What to work on
Please keep the pictures out and write out exactly the lines from the first in the data below through the one containing "Share (35, 457)", both included.

Information
╔══
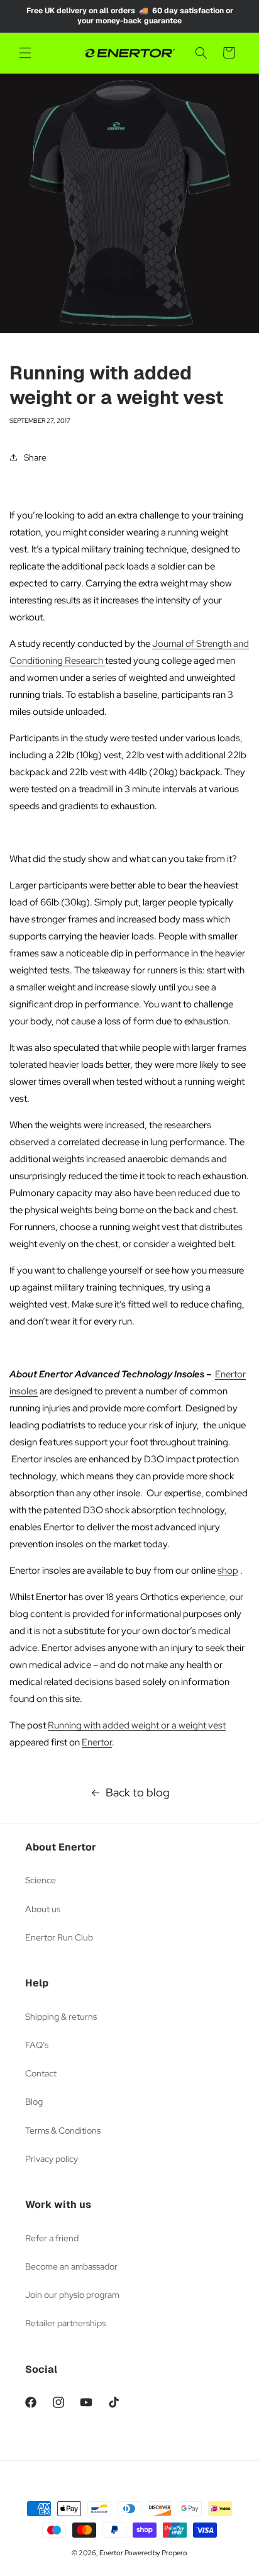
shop (228, 1570)
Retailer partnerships (65, 2323)
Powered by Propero (155, 2552)
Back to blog (138, 1792)
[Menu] (25, 53)
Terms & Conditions (63, 2130)
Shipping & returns (61, 2016)
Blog (34, 2101)
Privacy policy (51, 2158)
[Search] (201, 53)
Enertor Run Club (59, 1937)
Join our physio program (72, 2294)
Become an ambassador (71, 2266)
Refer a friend (52, 2238)
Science (40, 1880)
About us (42, 1909)
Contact (41, 2073)
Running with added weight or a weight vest (137, 1725)
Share (35, 457)
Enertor (97, 1742)
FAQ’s (36, 2045)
╚══
Response to this task
shop (228, 1570)
Retailer partnerships (65, 2323)
Powered by Propero (155, 2552)
Back to blog (138, 1792)
[Menu] (25, 53)
Terms & Conditions (63, 2130)
Shipping & returns (61, 2016)
Blog (34, 2101)
Privacy policy (51, 2158)
[Search] (201, 53)
Enertor Run Club (59, 1937)
Join our physio program (72, 2294)
Become an ambassador (71, 2266)
Refer a friend (52, 2238)
Science (40, 1880)
About us (42, 1909)
Contact (41, 2073)
Running with added weight or a weight vest (137, 1725)
Share (35, 457)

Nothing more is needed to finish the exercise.